Listening to small business

A highlight of the workshop was hearing directly from some small business owners and operators.

The participants had a wide range of backgrounds including an architect, software developer, tax practitioner, and telecommunications consultant. They provided an insight into what worries them; their record keeping practices; the support they look for from ATO staff; the complexity associated with growing a business; and their thoughts on what managing tax and super might look like in the future.

What keeps you up at night?

"Worrying about cashflow when making BAS payments. My clients don't always pay their bills on time".
"Super is complex and it is hard to comply"

What do you use for record keeping?

The panel of participants used different software applications, ranging from spreadsheets to MYOB and subscription-based cloud software.

The subscription model for accounting software means that "compliance has a very tangible cost now".

What are your expectations of ATO staff?

"I'm looking for advice or an answer, not just information or directions to legislation. The ATO officers don't seem to want to take a risk".
"I need to arrange a call back from the ATO during business hours. A call back outside of business hours impacts on my personal time".

Has the complexity of the tax and super system impacted your decision to grow your business?

All the participants agreed that complexity had impacted their business growth. The rules around employees and contractors are complex and vary across government and insurance providers. The timing around working out BAS and Super was also seen as challenging.

"It's a no-mans land between a one man business and being big enough to fund an accountant"

What does the future look like?

No more paper receipts or invoices; having a person to talk to; more time for developers to build greater value into software for clients; expanded pre-fill and everything in one place; and ATO services delivered through software.
Clients want to pay for expertise, not administrative tasks.

Getting down to business

After listening to the panel we worked on identifying the pieces of work that we will be needed to deliver the future experience for small business.

Future experience review

Our panel of small business representatives reflects on the future experience for small business

What are the key things that will have the most impact on small business?

  • Speaking with the same person across interactions will help to build confidence and trust.
  • The possibility of the ATO working with the banks to pre-fill a BAS.
  • Having a compliance rating could be a good thing and it could be something that is valued by small business, for example if they are seeking finance.
  • The concepts discussed so far sound good at a high level but ultimately people have to use them. The ATO doesn’t have other competitors to learn from. Don’t be afraid to walk away from ideas or initiatives that aren’t working.
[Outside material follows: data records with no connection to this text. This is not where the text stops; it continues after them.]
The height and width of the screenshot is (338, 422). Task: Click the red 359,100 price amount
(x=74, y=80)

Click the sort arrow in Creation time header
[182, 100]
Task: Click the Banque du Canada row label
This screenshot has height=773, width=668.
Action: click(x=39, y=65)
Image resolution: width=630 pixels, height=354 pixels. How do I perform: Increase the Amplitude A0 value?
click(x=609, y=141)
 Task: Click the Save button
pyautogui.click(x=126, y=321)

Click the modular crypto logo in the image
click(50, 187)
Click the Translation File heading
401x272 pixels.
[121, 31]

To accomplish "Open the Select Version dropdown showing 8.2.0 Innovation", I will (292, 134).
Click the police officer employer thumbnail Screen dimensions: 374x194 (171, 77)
What have you heard about in this workshop that you didn't know about?

"Heaps!!! I know now, but who will tell the other 2.7m businesses?"
'Show me how and what' (products and services are available to support me) came through as a strong theme through the workshop

What messages are you going to take away from this workshop?

"I'm excited about 2020"

The participants were impressed with the hard work that is currently going on within the ATO to deliver great services, and saw many things that could be leveraged across government. They were excited about 2020, and looked forward to getting back some of their time spent on tax that they could then use to focus on running their business. They also noted that it is important for the ATO to continue to speak to businesses more widely and in a variety of different ways.
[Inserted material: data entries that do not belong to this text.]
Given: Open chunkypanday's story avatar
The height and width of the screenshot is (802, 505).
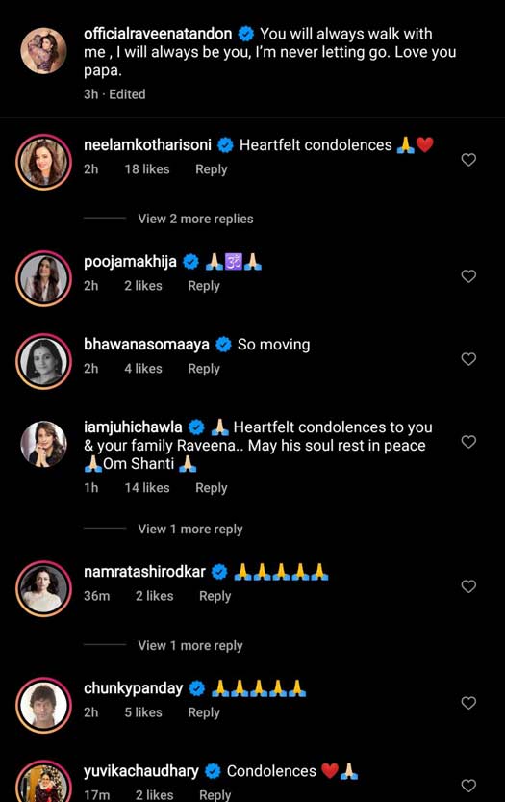Looking at the screenshot, I should pos(44,706).
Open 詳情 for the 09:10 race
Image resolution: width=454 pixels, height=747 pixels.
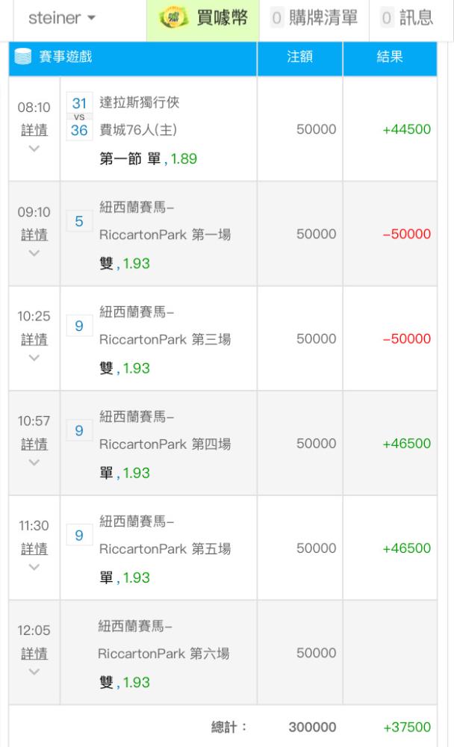(34, 235)
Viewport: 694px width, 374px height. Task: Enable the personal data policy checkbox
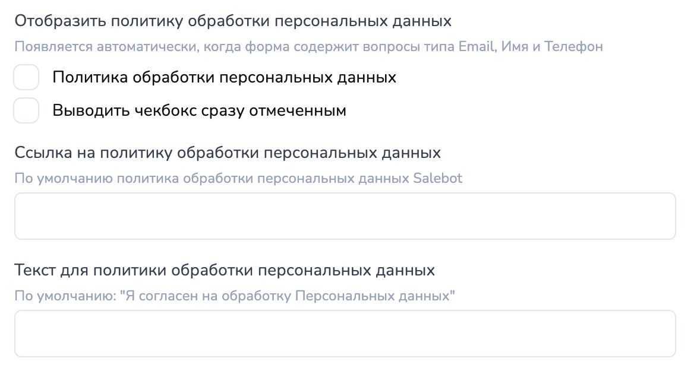(x=26, y=78)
The top focus areas for change

The Commissioner, Chris Jordan, has highlighted that his priorities are online services (so that our clients have choices in how they interact) and voice authentication. Building on these, the pieces of work that we need to deliver for small business will include a focus on:

  • Understanding our clients and integrating with their natural systems;
  • Changing our approach so that small businesses don't fear the ATO and we are able to work together on the journey forward;
  • The security of information and letting people see the information we hold about them;
  • Working with and empowering our partners to provide services for our clients;
  • Marketing and education with a focus on early education in schools;
  • The organisational structure and operating model of the ATO, including the skills and capabilities of our staff.
"What we will do from today will be to start to map out the 4 year program of change that we will deliver - you have permission to hold us accountable for that" - Steve Vesperman
We need to be looking through the eyes of the taxpayer as we set the journey forward.
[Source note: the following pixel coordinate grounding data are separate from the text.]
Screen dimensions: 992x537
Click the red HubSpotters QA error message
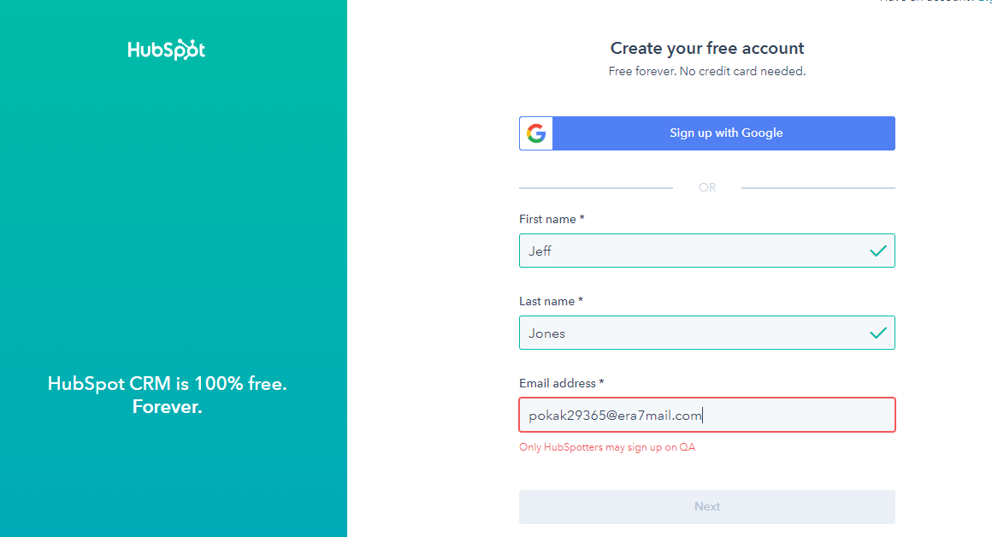(x=606, y=447)
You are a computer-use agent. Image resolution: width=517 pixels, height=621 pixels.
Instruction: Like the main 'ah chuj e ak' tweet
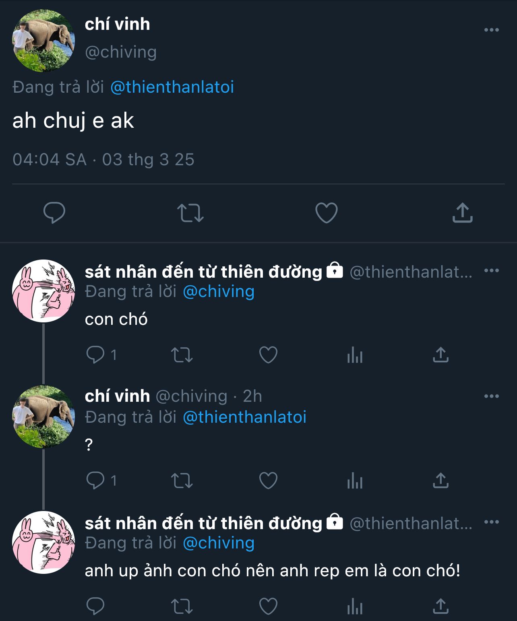[x=326, y=213]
In closing the workshop Steve Vesperman emphasised that we can’t just rely on systems, engagement is also critical – engagement is the difference between an organisation that delivers and a high performing organisation. While the experience owner will have the right of way call, they can’t do it all by themselves. We need to think in a multi-dimensional way and if we can turn this thinking into reality then we can stand tall and we will be well on our way to delivering the future experience for our clients.

What happens next?

Now the team will get together to collate and analyse all of the workshop ideas. These ideas will form pieces of work that will be integrated with those that have come out of other Future Experience workshops being run for each community segment and with our partners. Together they will be used to build a consolidated picture of the work we need to do over the next four years to deliver our future vision.

Thank you for your hard work, insights, and contribution to the workshop!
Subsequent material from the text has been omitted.